========
Overview
This package allows you to read/write pandas dataframes in MongoDB in the simplest way possible.
- Free software: MIT license
===========
Quick Start
Install pdmongo::
pip install pdmongo
Write a pandas DataFrame to a MongoDB collection::
import pandas as pd
import pdmongo as pdm
df = pd.DataFrame({'A': [1, 2], 'B': [3, 4]})
df.to_mongo("MyCollection", "mongodb://localhost:27017/mydb")
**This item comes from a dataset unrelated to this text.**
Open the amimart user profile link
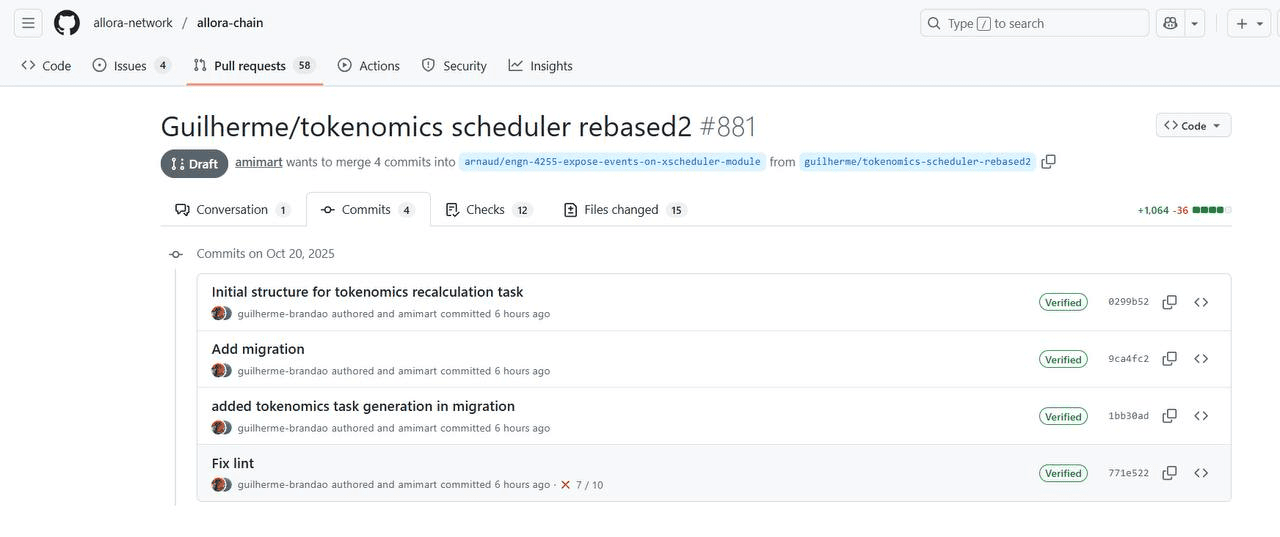This screenshot has height=537, width=1280. 258,162
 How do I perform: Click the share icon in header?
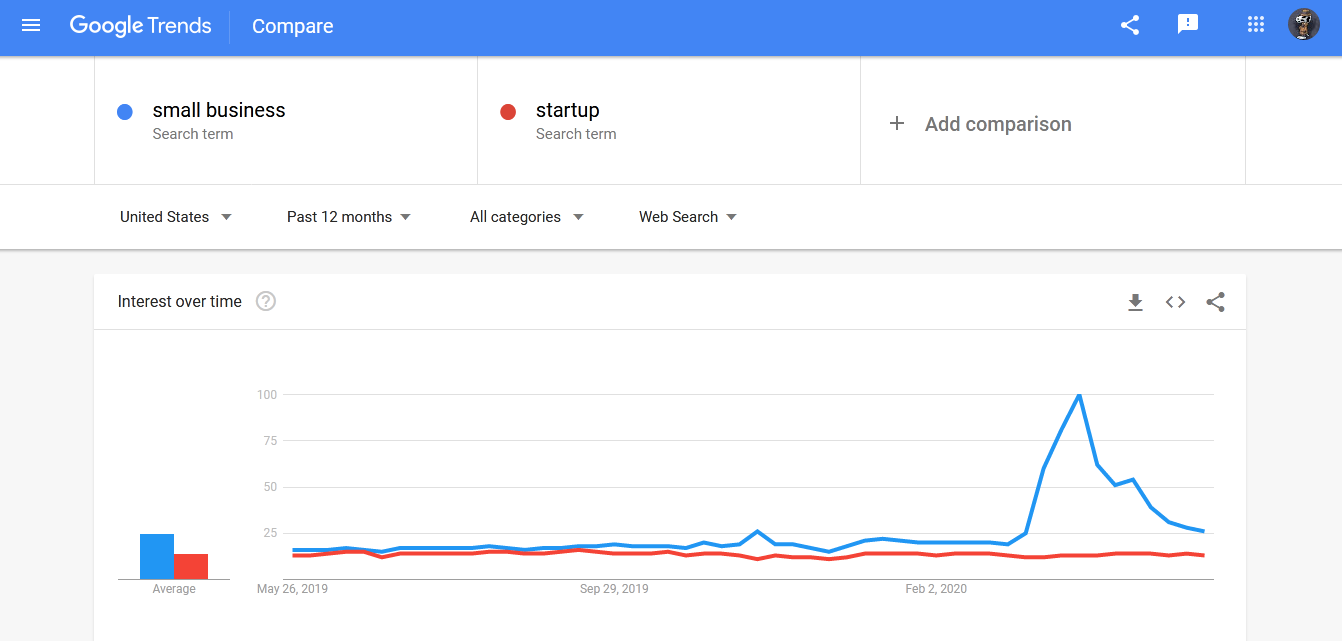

Read a MongoDB collection into a pandas DataFrame::
import pdmongo as pdm
df = pdm.read_mongo("MyCollection", [], "mongodb://localhost:27017/mydb")
print(df)
====================
Examples / use cases
Reading a MongoDB collection into a pandas data frame (aggregation query)
You can use an aggregation query to filter/transform data in MongoDB before fetching them into a data frame.
This allows you to delegate the slow operation to MongoDB.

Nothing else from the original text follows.